▼

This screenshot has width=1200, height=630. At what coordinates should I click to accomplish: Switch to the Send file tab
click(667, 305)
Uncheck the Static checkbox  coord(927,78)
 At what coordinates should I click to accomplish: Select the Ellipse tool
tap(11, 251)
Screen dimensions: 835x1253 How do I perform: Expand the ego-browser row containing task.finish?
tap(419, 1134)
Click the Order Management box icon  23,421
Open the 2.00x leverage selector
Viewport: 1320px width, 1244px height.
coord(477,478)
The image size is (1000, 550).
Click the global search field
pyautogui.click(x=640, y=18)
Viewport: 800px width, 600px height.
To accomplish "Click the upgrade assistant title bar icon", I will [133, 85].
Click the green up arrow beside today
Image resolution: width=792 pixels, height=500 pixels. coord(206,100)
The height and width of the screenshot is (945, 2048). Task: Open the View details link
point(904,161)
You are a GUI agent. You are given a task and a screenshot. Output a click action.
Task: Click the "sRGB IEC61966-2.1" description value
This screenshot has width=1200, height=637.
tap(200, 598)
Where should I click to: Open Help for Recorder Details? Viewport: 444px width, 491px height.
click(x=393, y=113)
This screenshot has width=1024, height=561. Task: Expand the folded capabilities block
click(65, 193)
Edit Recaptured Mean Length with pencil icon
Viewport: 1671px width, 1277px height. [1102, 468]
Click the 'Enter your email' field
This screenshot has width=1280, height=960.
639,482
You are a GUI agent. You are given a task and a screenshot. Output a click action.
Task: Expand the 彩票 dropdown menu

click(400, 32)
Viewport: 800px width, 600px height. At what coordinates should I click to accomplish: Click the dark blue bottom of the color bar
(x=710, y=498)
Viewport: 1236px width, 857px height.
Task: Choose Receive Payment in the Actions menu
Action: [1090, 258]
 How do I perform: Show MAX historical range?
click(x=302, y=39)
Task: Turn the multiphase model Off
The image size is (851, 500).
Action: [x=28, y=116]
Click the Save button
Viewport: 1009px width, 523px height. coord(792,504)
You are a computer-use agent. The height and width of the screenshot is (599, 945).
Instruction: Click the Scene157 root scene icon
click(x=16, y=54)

▲

◆ **PROBLEM**:
Would you give the data above again, exactly as written?

◆ **TASK SOLUTION**:
This screenshot has width=1200, height=630. At what coordinates should I click to accomplish: Switch to the Send file tab
click(667, 305)
Uncheck the Static checkbox  coord(927,78)
 At what coordinates should I click to accomplish: Select the Ellipse tool
tap(11, 251)
Screen dimensions: 835x1253 How do I perform: Expand the ego-browser row containing task.finish?
tap(419, 1134)
Click the Order Management box icon  23,421
Open the 2.00x leverage selector
Viewport: 1320px width, 1244px height.
coord(477,478)
The image size is (1000, 550).
Click the global search field
pyautogui.click(x=640, y=18)
Viewport: 800px width, 600px height.
To accomplish "Click the upgrade assistant title bar icon", I will [133, 85].
Click the green up arrow beside today
Image resolution: width=792 pixels, height=500 pixels. coord(206,100)
The height and width of the screenshot is (945, 2048). Task: Open the View details link
point(904,161)
You are a GUI agent. You are given a task and a screenshot. Output a click action.
Task: Click the "sRGB IEC61966-2.1" description value
This screenshot has width=1200, height=637.
tap(200, 598)
Where should I click to: Open Help for Recorder Details? Viewport: 444px width, 491px height.
click(x=393, y=113)
This screenshot has width=1024, height=561. Task: Expand the folded capabilities block
click(65, 193)
Edit Recaptured Mean Length with pencil icon
Viewport: 1671px width, 1277px height. [1102, 468]
Click the 'Enter your email' field
This screenshot has width=1280, height=960.
639,482
You are a GUI agent. You are given a task and a screenshot. Output a click action.
Task: Expand the 彩票 dropdown menu

click(400, 32)
Viewport: 800px width, 600px height. At what coordinates should I click to accomplish: Click the dark blue bottom of the color bar
(x=710, y=498)
Viewport: 1236px width, 857px height.
Task: Choose Receive Payment in the Actions menu
Action: [1090, 258]
 How do I perform: Show MAX historical range?
click(x=302, y=39)
Task: Turn the multiphase model Off
The image size is (851, 500).
Action: [x=28, y=116]
Click the Save button
Viewport: 1009px width, 523px height. coord(792,504)
You are a computer-use agent. The height and width of the screenshot is (599, 945).
Instruction: Click the Scene157 root scene icon
click(x=16, y=54)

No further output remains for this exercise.